Gather every line of the listing below that contains the string "Expand" and copy each one in full. Case counts.

▶ **DATA LINES**:
☆ ☆ ☆ ☆ ☆ ☆ ☆

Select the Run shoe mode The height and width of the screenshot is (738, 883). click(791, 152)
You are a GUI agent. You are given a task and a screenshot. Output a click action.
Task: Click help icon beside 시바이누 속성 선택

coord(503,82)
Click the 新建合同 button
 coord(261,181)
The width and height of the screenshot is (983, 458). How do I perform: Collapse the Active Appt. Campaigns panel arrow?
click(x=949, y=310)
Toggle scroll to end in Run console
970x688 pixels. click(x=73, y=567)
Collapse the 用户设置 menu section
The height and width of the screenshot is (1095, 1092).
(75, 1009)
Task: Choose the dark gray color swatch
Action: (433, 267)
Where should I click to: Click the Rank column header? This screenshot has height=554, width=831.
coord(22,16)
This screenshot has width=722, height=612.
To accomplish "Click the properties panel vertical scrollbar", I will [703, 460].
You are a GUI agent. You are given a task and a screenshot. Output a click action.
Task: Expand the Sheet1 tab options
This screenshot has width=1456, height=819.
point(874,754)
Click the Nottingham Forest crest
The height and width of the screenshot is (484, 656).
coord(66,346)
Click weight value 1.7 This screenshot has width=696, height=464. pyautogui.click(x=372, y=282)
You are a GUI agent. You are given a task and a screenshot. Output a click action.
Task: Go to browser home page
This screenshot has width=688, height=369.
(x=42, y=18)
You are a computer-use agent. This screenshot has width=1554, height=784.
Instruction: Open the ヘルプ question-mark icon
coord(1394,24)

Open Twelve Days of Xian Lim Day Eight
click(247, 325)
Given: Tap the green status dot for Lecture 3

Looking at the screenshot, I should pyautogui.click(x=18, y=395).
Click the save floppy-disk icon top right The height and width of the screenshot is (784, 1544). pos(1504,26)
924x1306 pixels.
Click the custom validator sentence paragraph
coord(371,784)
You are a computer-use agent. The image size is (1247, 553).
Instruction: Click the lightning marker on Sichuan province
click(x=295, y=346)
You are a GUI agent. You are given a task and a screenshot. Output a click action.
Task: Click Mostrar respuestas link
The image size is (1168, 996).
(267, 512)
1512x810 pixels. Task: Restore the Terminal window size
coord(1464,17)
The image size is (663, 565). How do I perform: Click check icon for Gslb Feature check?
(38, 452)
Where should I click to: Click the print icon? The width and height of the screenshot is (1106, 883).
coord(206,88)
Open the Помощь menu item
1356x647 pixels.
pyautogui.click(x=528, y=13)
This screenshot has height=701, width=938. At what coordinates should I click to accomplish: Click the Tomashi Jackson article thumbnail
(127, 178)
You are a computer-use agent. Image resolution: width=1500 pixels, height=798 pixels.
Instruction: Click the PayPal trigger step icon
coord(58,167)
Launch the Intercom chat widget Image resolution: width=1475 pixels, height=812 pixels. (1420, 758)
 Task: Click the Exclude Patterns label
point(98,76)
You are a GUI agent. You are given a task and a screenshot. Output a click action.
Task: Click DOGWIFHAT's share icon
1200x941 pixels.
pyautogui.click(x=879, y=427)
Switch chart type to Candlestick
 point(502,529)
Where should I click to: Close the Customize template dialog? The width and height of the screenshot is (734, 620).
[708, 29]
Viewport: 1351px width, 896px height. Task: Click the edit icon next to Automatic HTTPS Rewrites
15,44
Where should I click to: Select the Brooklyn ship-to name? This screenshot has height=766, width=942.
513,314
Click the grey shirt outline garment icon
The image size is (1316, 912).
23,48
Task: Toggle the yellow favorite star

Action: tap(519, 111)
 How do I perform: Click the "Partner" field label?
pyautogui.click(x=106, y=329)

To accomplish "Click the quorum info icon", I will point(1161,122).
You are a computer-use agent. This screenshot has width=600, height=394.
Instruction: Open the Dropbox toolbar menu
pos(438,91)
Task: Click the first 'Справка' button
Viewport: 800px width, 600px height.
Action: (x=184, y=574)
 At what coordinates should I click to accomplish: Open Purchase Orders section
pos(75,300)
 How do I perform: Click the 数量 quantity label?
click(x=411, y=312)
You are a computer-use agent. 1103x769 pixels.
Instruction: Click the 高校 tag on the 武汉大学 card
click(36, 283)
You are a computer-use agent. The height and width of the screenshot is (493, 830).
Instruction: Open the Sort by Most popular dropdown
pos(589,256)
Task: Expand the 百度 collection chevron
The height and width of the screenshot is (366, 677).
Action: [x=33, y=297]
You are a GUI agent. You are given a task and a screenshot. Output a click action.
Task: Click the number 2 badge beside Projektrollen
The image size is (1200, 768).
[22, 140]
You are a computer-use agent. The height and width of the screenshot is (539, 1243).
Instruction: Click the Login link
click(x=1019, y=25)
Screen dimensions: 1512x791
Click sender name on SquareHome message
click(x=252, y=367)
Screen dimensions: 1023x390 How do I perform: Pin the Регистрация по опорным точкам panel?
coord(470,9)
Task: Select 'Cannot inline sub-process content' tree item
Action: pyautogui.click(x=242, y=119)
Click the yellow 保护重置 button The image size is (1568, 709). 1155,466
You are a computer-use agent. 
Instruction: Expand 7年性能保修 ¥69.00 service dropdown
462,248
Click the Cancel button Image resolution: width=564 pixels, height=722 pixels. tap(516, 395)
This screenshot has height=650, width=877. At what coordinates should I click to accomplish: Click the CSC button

☆ ☆ ☆ ☆ ☆ ☆ ☆

▶ **EXERCISE OUTPUT**:
Task: Expand the Sheet1 tab options
Task: Expand the 百度 collection chevron
Instruction: Expand 7年性能保修 ¥69.00 service dropdown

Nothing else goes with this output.